● **Assignment**
Leaving out all pictures, return exactly the lines from the one that contains "You are a computer-use agent." through the end of the data below.

● **Supplied material**
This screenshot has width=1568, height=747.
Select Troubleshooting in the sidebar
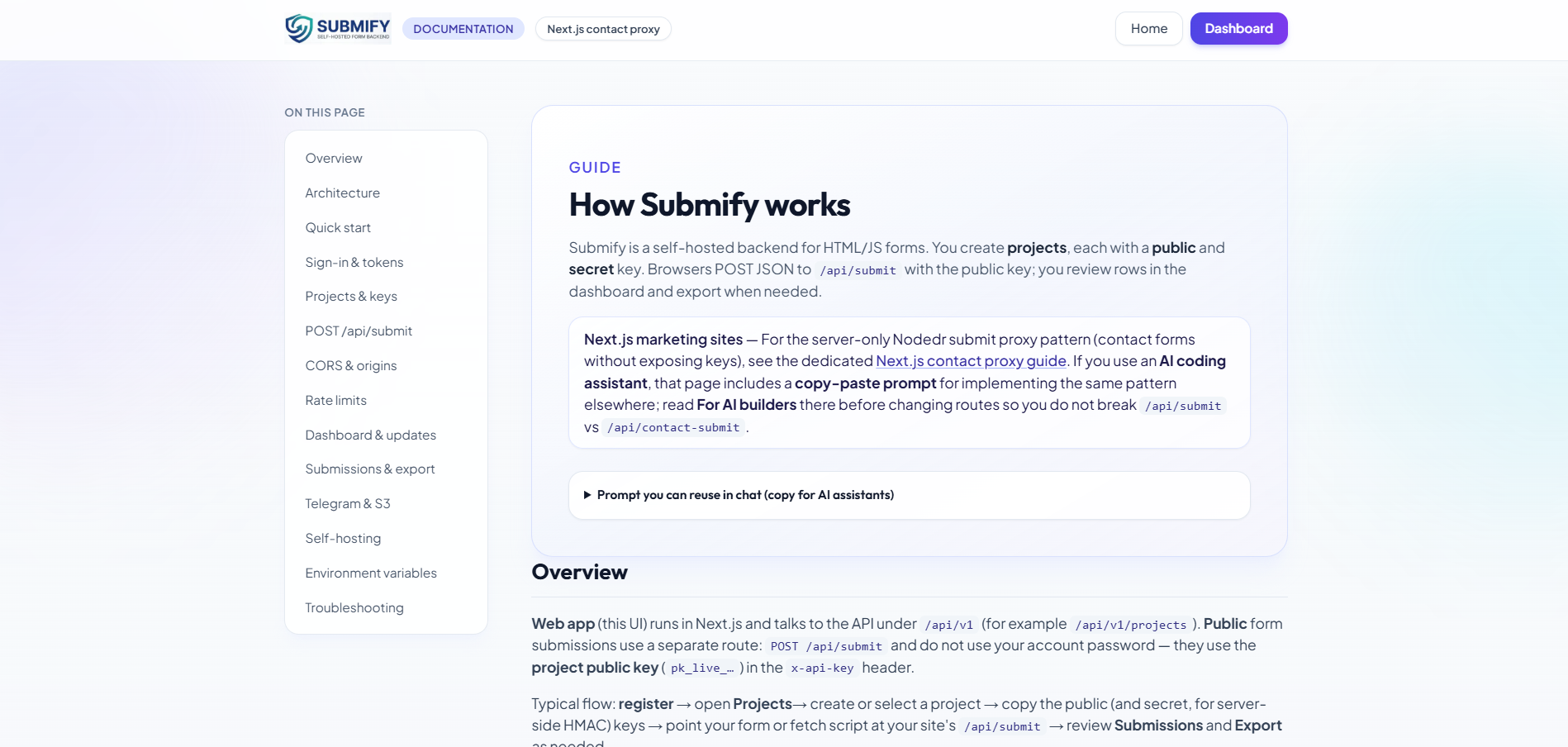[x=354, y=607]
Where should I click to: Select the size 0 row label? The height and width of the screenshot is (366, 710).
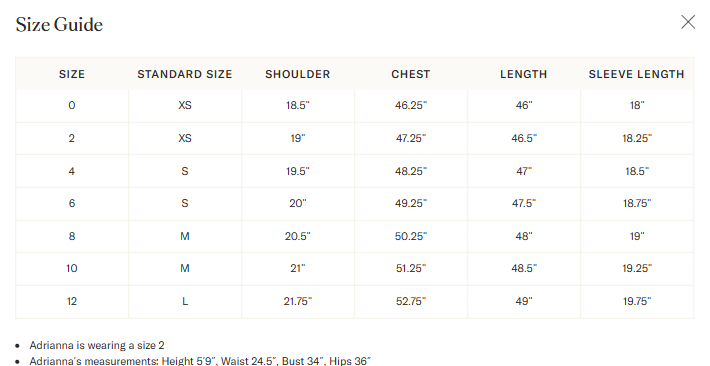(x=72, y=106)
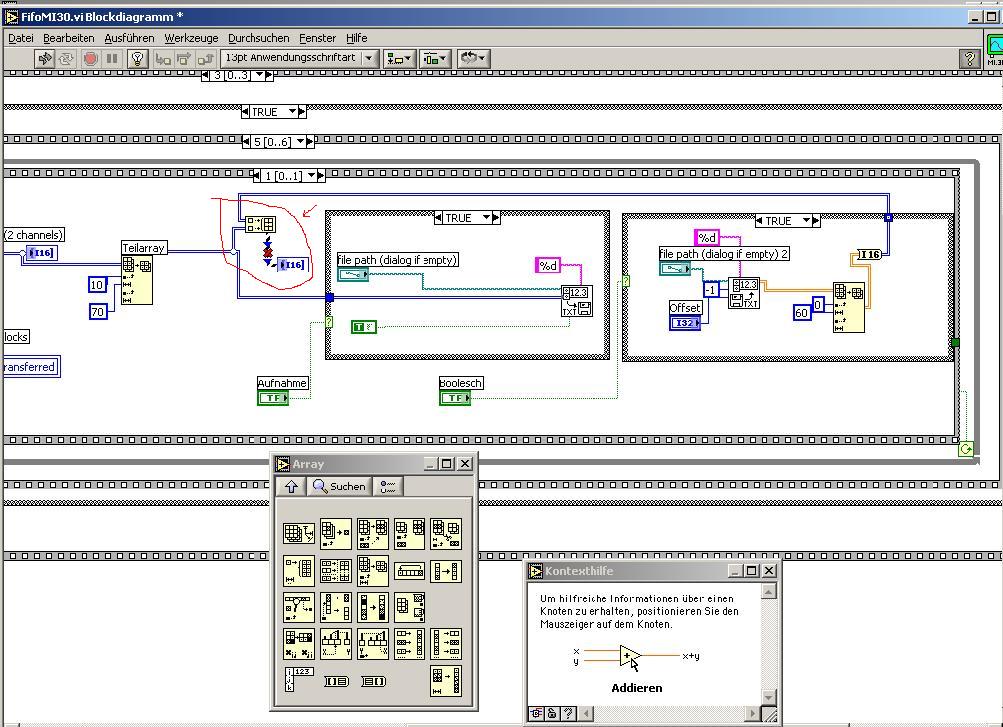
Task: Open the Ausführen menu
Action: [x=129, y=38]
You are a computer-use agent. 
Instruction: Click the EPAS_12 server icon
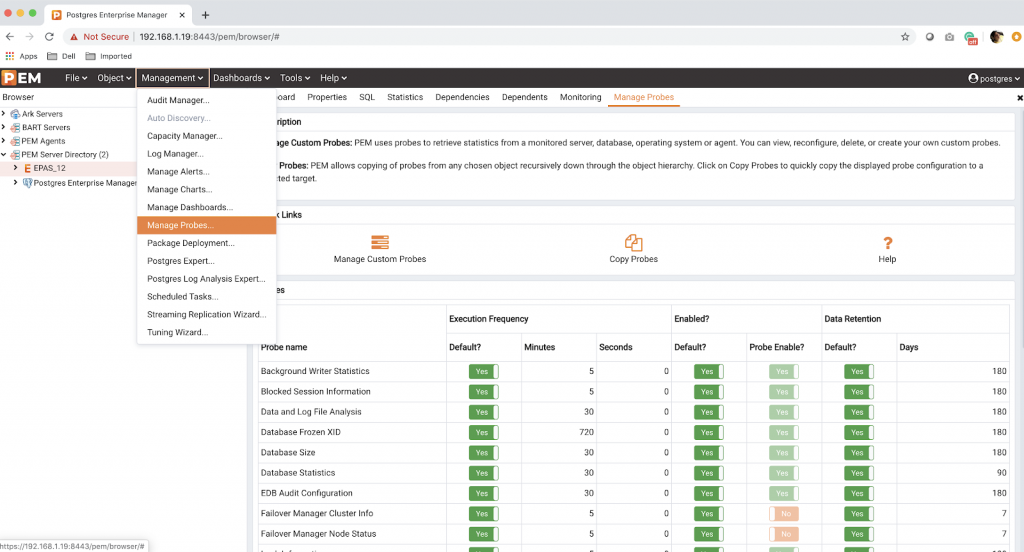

● **Answer for this exercise**
You are a computer-use agent. 
Instruction: Click the EPAS_12 server icon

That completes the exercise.